Introduction

Globally, about 7.5 million people were newly diagnosed with tuberculosis (TB) and notified in the year 2022. Among them, 6.2 million (83%) had pulmonary TB. The proportion of people diagnosed with microbiologically confirmed TB improved between 2018 and 2021, from 55 to 63%; it remained at 63% in 20221. One of the recommendations of the World Health Organization’s (WHO) Global Task Force on TB Impact Measurement is to conduct national TB prevalence surveys in 22 priority countries as part of the End TB strategy. These survey results are essential for assessing progress towards global, regional and national targets for reductions in TB burden2.

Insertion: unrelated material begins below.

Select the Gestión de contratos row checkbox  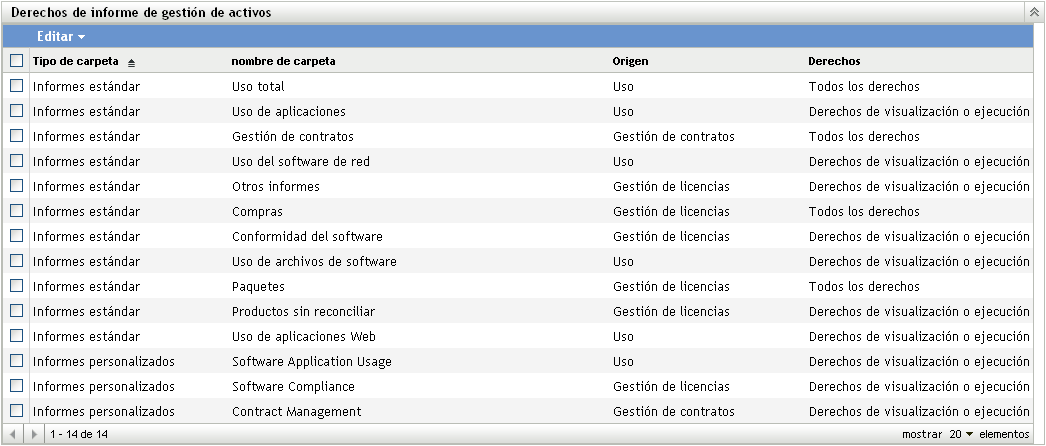(x=16, y=136)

WHO also recommends conducting a systematic screening of the general population in regions with a TB prevalence of more than 0.5% and high-risk populations through active case finding (ACF)3. The cost implications of screening the healthy or high-risk population for TB infection and disease in low- and middle-income countries is a matter of concern. Simple, cheaper screening methods, such as symptom screening and chest X-rays followed by molecular diagnostic tests, are considered cost-effective strategies among the highest-risk groups4. ACF and prevalence surveys usually rely on symptom screening and chest X-ray for screening and diagnostic tests for microbiological confirmation. Sputum smear microscopy, WHO-recommended rapid molecular assays (mWRDs), and culture are the diagnostic tests that are most commonly used. Chada et al. argue that ACF exercise using molecular diagnostic tests would result in increased reporting of false positive cases and suggested evaluating the accuracy of molecular tests as a diagnostic tool in community settings5. Shewade et al. suggested that replacing smear microscopy with mWRDs may increase PPV to more than 90%, assuming the sensitivity of the mWRDs is similar in both ACF and PCF6. Most of the diagnostic accuracy measures of mWRDs are derived from passive case findings or studies done in healthcare facilities. While the evidence on the diagnostic accuracy of mWRDs in the ACF setting is limited, it could be extrapolated from national prevalence surveys. The best estimates of the sensitivity and specificity of Xpert MTB/RIF in the general population in the national prevalence surveys were 69% and 99%, respectively7.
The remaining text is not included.